*Source passage*.
1.   Establishment and Purpose.

     There is hereby adopted the priceline.com Incorporated 1999 Omnibus
Plan (the "Plan"). The Plan is in tended to promote the interests of
priceline.com Incorporated (the "Company") by providing employees of the
Company with appropriate incentives and rewards to en courage them to enter
into and continue in the employ of the Company and to acquire a proprietary
interest in the long-term success of the Company; and to reward the
performance of individual officers, other employees, consultants and
directors in fulfilling their responsibilities for long-range achievements.

2.   Definitions.

     As used in the Plan, the following definitions apply to the terms
indicated below:

     (a)  "Affiliate" means an affiliate of the Company, as defined in Rule
          12b-2 promulgated under Section 12 of the Exchange Act.

     (b)  "Agreement" shall mean the written agreement between the Company
          and a Participant evidencing an Award.

     (c)  "Award" means any Option, Restricted Stock or Other Stock-Based
          Award granted under the Plan.

     (d)  "Beneficial Owner" shall have the meaning set forth in Rule 13d-3
          under the Exchange Act.

     (e)  "Board" shall mean the Board of Directors of the Company.

*Problem 1*.
Retype the omnibus plan excerpt from "As used in the" up to and including "of the Exchange Act.", keeping every word as it stands.
*Problem 2*.
Put this sentence from the omnibus plan excerpt into Spanish: "'Board' shall mean the Board of Directors of the Company."

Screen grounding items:
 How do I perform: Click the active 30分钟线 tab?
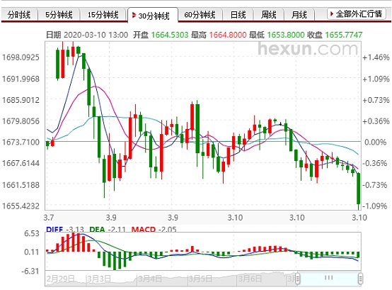153,16
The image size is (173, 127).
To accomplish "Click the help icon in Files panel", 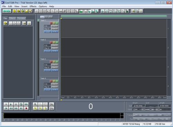I will [x=29, y=24].
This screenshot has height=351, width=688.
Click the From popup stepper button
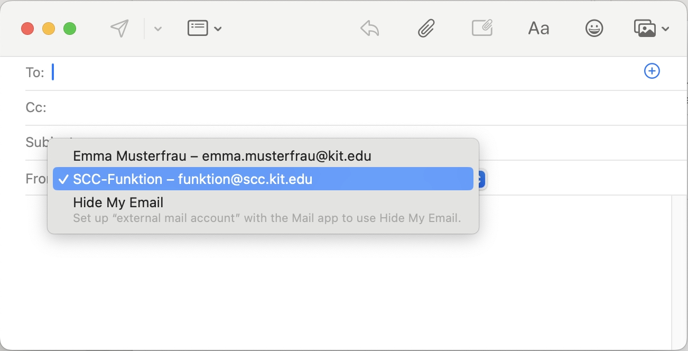480,180
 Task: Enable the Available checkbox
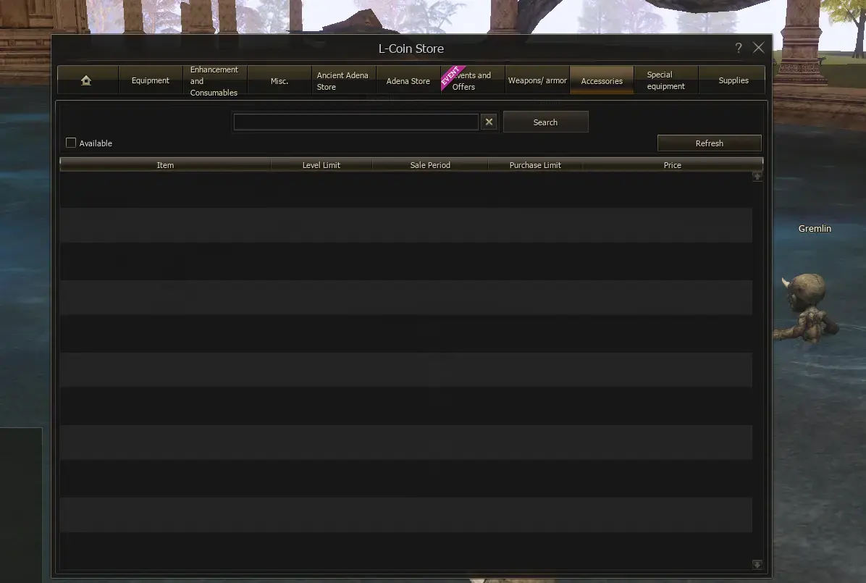(71, 143)
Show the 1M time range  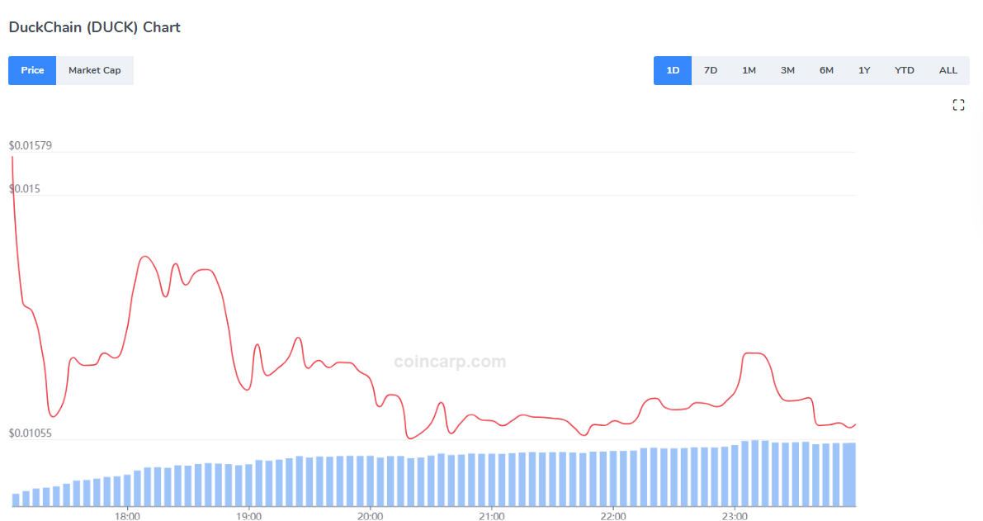point(749,70)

*Task output 1*.
As used in the Plan, the following definitions apply to the terms
indicated below:

     (a)  "Affiliate" means an affiliate of the Company, as defined in Rule
          12b-2 promulgated under Section 12 of the Exchange Act.

*Task output 2*.
"Consejo" significará el Consejo de Administración de la Compañía.